TEXTO PARA LEITURA =>
┄┄┄┄┄┄
Portanto, da análise do presente estudo, verifica-se que, no plano teórico, o Supremo

Tribunal Federal, bem como os demais tribunais, tem considerado inconstitucionais todo e

qualquer meio indireto de cobrança do crédito tributário por parte do Fisco, por flagrante

ofensa às garantias constitucionalmente asseguradas aos contribuintes.

Porém, há que se observar que atualmente podem ser encontradas no direito tributário

brasileiro medidas que visam coagir os contribuintes ao pronto pagamento dos tributos, com a

justificativa de evitar um dano ao crédito público. É notório que nem todas essas medidas

caracterizam-se como sanções políticas e, portanto, podem ser consideradas inconstitucionais.

Logo, indispensável que, em cada situação concreta, se faça um crivo de razoabilidade, a

partir dos princípios anteriormente referidos, para verificar se a medida pode ser reputada

válida, e consequentemente, aplicada.

Diante de todos os aspectos tratados, a conclusão a que se chega é que não se discutem

aqui os poderes fiscalizatórios da Fazenda, pois é certo que ela deve zelar pelo cumprimento

das obrigações tributárias. Todavia, o que se busca frisar é que ela deve valer-se de tal

prerrogativa utilizando-se os instrumentos processuais e legais a ela atribuídos dentro de sua

competência administrativa, e não utilizar-se da desculpa da insuficiência desses mecanismos

como forma de justificar o incremento dos meios coercitivos indiretos como forma de

cobrança.

Não obstante, o importante é que tanto a União, como os Estados, o Distrito Federal e

os Municípios busquem empregar todo o esforço para arrecadar as receitas tributárias que

entendam devidas, até mesmo para que possam garantir a efetividade prática a todos os

anseios da sociedade, mas desde que para isso não sejam violados os direitos assegurados aos

contribuintes, numa verdadeira ofensa à noção de Estado democrático de direito.
┄┄┄┄┄┄
DADOS BRUTOS =>

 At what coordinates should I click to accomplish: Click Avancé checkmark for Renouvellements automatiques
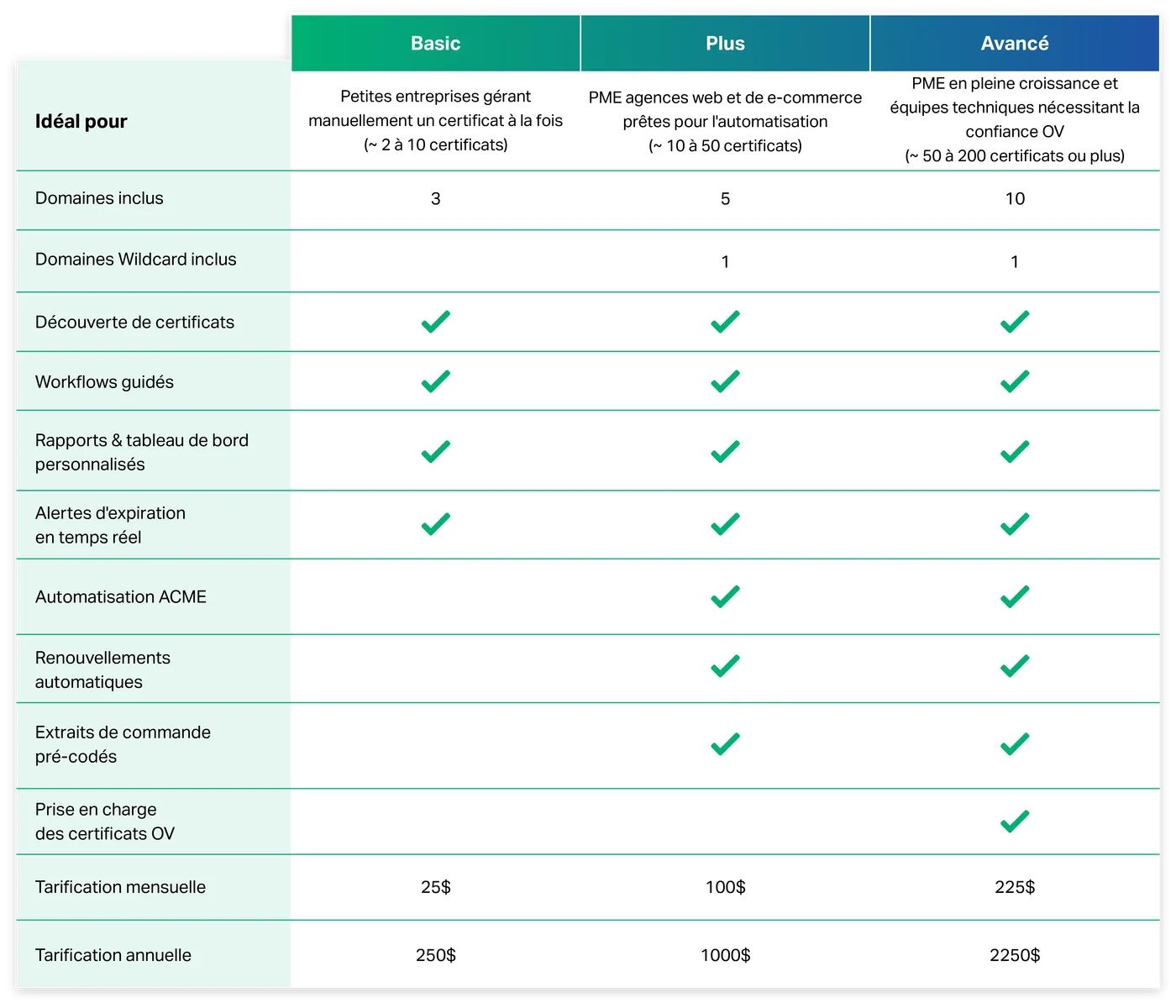[1015, 666]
┄┄┄┄┄┄
INSTRUÇÕES DE TRABALHO =>
[A] Resuma o texto em duas frases.
[B] Segundo o texto, o que é indispensável fazer em cada situação concreta para verificar se uma medida pode ser considerada válida?
[C] Devolva, sem nenhuma alteração, o trecho do texto que vai de "qualquer meio indireto" até "ser consideradas inconstitucionais.".

RESPOSTAS POR TAREFA =>
[A] O Supremo Tribunal Federal e os demais tribunais têm considerado inconstitucionais os meios indiretos de cobrança do crédito tributário pelo Fisco, por ofensa às garantias dos contribuintes, mas nem todas as medidas coercitivas atuais configuram sanções políticas, o que exige um crivo de razoabilidade em cada situação concreta. A Fazenda deve exercer seus poderes fiscalizatórios com os instrumentos processuais e legais de sua competência, e a União, os Estados, o Distrito Federal e os Municípios devem se esforçar para arrecadar, desde que não violem os direitos assegurados aos contribuintes.

[B] Um crivo de razoabilidade, a partir dos princípios anteriormente referidos.

[C]
qualquer meio indireto de cobrança do crédito tributário por parte do Fisco, por flagrante

ofensa às garantias constitucionalmente asseguradas aos contribuintes.

Porém, há que se observar que atualmente podem ser encontradas no direito tributário

brasileiro medidas que visam coagir os contribuintes ao pronto pagamento dos tributos, com a

justificativa de evitar um dano ao crédito público. É notório que nem todas essas medidas

caracterizam-se como sanções políticas e, portanto, podem ser consideradas inconstitucionais.